Exercise inputs START

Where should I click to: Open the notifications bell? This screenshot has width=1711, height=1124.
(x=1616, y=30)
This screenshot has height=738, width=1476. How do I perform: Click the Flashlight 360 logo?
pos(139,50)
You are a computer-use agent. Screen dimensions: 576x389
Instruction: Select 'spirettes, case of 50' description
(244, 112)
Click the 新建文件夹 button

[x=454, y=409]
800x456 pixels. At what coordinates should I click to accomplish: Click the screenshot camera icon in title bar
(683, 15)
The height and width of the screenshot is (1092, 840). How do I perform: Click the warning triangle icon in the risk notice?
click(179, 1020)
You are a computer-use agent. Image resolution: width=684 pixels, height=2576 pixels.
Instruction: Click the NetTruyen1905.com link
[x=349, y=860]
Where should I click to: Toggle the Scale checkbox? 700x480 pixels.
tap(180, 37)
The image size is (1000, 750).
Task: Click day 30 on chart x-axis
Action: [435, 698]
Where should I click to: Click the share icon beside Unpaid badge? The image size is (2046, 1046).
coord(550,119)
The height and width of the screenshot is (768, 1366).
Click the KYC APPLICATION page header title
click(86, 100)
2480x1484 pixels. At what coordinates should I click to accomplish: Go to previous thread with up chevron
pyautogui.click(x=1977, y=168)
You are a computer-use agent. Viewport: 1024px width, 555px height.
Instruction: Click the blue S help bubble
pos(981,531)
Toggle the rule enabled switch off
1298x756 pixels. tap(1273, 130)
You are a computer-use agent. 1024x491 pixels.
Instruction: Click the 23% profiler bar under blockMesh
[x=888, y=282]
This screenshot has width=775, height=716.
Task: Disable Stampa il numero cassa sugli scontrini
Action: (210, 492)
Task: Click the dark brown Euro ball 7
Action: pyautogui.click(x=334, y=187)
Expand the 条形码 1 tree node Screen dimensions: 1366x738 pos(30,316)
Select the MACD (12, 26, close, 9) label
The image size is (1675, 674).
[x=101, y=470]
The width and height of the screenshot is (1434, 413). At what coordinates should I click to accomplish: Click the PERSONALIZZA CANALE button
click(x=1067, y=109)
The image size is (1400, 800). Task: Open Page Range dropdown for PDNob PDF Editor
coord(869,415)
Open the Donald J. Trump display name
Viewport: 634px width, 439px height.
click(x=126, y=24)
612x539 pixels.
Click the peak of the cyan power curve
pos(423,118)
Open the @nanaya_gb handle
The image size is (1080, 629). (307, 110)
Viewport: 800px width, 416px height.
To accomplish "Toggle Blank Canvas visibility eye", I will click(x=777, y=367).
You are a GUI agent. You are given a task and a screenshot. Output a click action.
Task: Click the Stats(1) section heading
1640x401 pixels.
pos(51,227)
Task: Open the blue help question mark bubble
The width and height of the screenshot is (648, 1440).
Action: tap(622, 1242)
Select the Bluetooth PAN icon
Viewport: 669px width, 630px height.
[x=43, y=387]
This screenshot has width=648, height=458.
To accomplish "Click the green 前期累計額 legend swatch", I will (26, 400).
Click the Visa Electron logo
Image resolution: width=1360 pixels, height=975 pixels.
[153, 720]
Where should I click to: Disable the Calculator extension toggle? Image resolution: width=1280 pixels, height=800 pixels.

Exercise inputs END

### What needs to be done:
What is needed here is every record above, repeated exactly.

### Response to the task:
Where should I click to: Open the notifications bell? This screenshot has width=1711, height=1124.
(x=1616, y=30)
This screenshot has height=738, width=1476. How do I perform: Click the Flashlight 360 logo?
pos(139,50)
You are a computer-use agent. Screen dimensions: 576x389
Instruction: Select 'spirettes, case of 50' description
(244, 112)
Click the 新建文件夹 button

[x=454, y=409]
800x456 pixels. At what coordinates should I click to accomplish: Click the screenshot camera icon in title bar
(683, 15)
The height and width of the screenshot is (1092, 840). How do I perform: Click the warning triangle icon in the risk notice?
click(179, 1020)
You are a computer-use agent. Image resolution: width=684 pixels, height=2576 pixels.
Instruction: Click the NetTruyen1905.com link
[x=349, y=860]
Where should I click to: Toggle the Scale checkbox? 700x480 pixels.
tap(180, 37)
The image size is (1000, 750).
Task: Click day 30 on chart x-axis
Action: [435, 698]
Where should I click to: Click the share icon beside Unpaid badge? The image size is (2046, 1046).
coord(550,119)
The height and width of the screenshot is (768, 1366).
Click the KYC APPLICATION page header title
click(86, 100)
2480x1484 pixels. At what coordinates should I click to accomplish: Go to previous thread with up chevron
pyautogui.click(x=1977, y=168)
You are a computer-use agent. Viewport: 1024px width, 555px height.
Instruction: Click the blue S help bubble
pos(981,531)
Toggle the rule enabled switch off
1298x756 pixels. tap(1273, 130)
You are a computer-use agent. 1024x491 pixels.
Instruction: Click the 23% profiler bar under blockMesh
[x=888, y=282]
This screenshot has width=775, height=716.
Task: Disable Stampa il numero cassa sugli scontrini
Action: (210, 492)
Task: Click the dark brown Euro ball 7
Action: pyautogui.click(x=334, y=187)
Expand the 条形码 1 tree node Screen dimensions: 1366x738 pos(30,316)
Select the MACD (12, 26, close, 9) label
The image size is (1675, 674).
[x=101, y=470]
The width and height of the screenshot is (1434, 413). At what coordinates should I click to accomplish: Click the PERSONALIZZA CANALE button
click(x=1067, y=109)
The image size is (1400, 800). Task: Open Page Range dropdown for PDNob PDF Editor
coord(869,415)
Open the Donald J. Trump display name
Viewport: 634px width, 439px height.
click(x=126, y=24)
612x539 pixels.
Click the peak of the cyan power curve
pos(423,118)
Open the @nanaya_gb handle
The image size is (1080, 629). (307, 110)
Viewport: 800px width, 416px height.
To accomplish "Toggle Blank Canvas visibility eye", I will click(x=777, y=367).
You are a GUI agent. You are given a task and a screenshot. Output a click action.
Task: Click the Stats(1) section heading
1640x401 pixels.
pos(51,227)
Task: Open the blue help question mark bubble
The width and height of the screenshot is (648, 1440).
Action: tap(622, 1242)
Select the Bluetooth PAN icon
Viewport: 669px width, 630px height.
[x=43, y=387]
This screenshot has width=648, height=458.
To accomplish "Click the green 前期累計額 legend swatch", I will (26, 400).
Click the Visa Electron logo
Image resolution: width=1360 pixels, height=975 pixels.
[153, 720]
Where should I click to: Disable the Calculator extension toggle? Image resolution: width=1280 pixels, height=800 pixels.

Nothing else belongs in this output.